Fwiw, xxHash isn't a byte based hash, and I'd be surprised if Komihash was either (see below it is not). Typically modern hash functions operate on blocks, either 32 bit, 64 bit or larger, for speed. FNV and some of the older OAAT (meaning "One byte At A Time") functions like the Jenkins function we used to bundle are the exceptions to the rule. General purpose block based hash functions include fairly standard code to handle partial blocks but that doesn't make them "byte based", they still operate on blocks internally. I am really curious about your focus with these two hash functions in particular. Siphash is a perfectly good family of hash function IMO, seeded, secure (as in peer reviewed by cryptographers), and fast enough and widely used and tested. We bundle it for a reason. The only reason it isn't the only hash function is that it requires 64 bit registers. So why do you keep talking as though it doesn't exist? Also I just checked, the komihash header file uses uint64_t which means it will have the same build issues as Siphash does. Also it appears it is either using 64 or 128 bit blocks. It is also quite a bit more complex than Siphash. One of the nice things about Siphash is it is simple and clean and easy to validate.

I'm happy to move forward with ptr_hash() for this, but I can *definitely* see use cases in the future where having a good general purpose hashing algorithm in core would be helpful.
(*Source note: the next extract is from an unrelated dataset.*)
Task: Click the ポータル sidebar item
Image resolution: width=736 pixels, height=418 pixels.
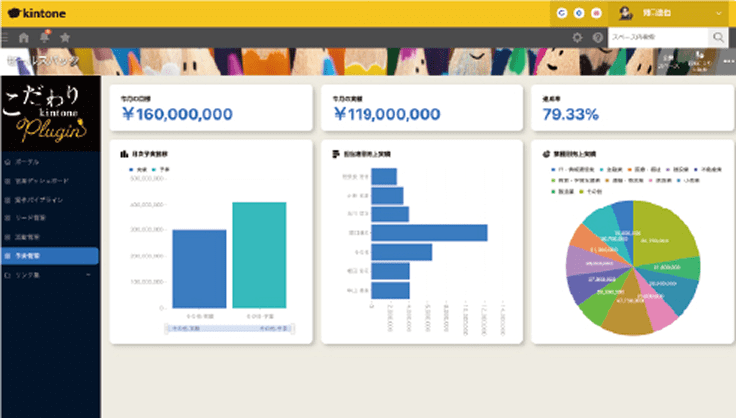Action: 28,160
Like I said, we *do* have a *good* general l purpose hashing function in core. Siphash. The way you say it makes it sound like you don't consider it to be good or general purpose or both, which makes no sense to me. It can't be because it's 64bit or you'd say "32 bit hash function", so what gives? A byte based hash is great because you can hash strings, integers, arrays,

etc

Imo calling a hash function "byte based" is just going to confuse matters, especially when most hash functions operate on blocks. Calling a hash function an "integer hash function" just means it was designed to hash exactly one block of data, and it is the callers responsibility to deal with partial blocks. This is an optimization only. Very Very few hash functions process data one bye at a time, it is just not efficient to do so. I would LOVE it if we could find a decent peer reviewed 32 bit hash function so I could remove my Zaphod32 hash from core. But imo neither komihash nor xxHash meet the bill. I'd be very happy to be wrong though. Cheers, Yves

[scottchiefbaker]

I don't mean to imply anything about SipHash. I don't know anything about it actually. As we move forward with (maybe) replacing the PRNG we will need some sort of hash that generates 64bit integers to generate seeds for the new PRNG. Can you help me learn how to use SipHash to do that?

When I say byte-based hash I just mean that you can feed Komihash or xxHash any data structure not just integers. You can feed it a one byte boolean, or a 256 byte string. That is very valuable when it comes to generating a seed from several different states variables. It sounds like SipHash will already do that I just need to be educated how to use it like that.

[scottchiefbaker]

Can you elaborate on "the komihash header file uses uint64_t which means it will have the same build issues as Siphash does"?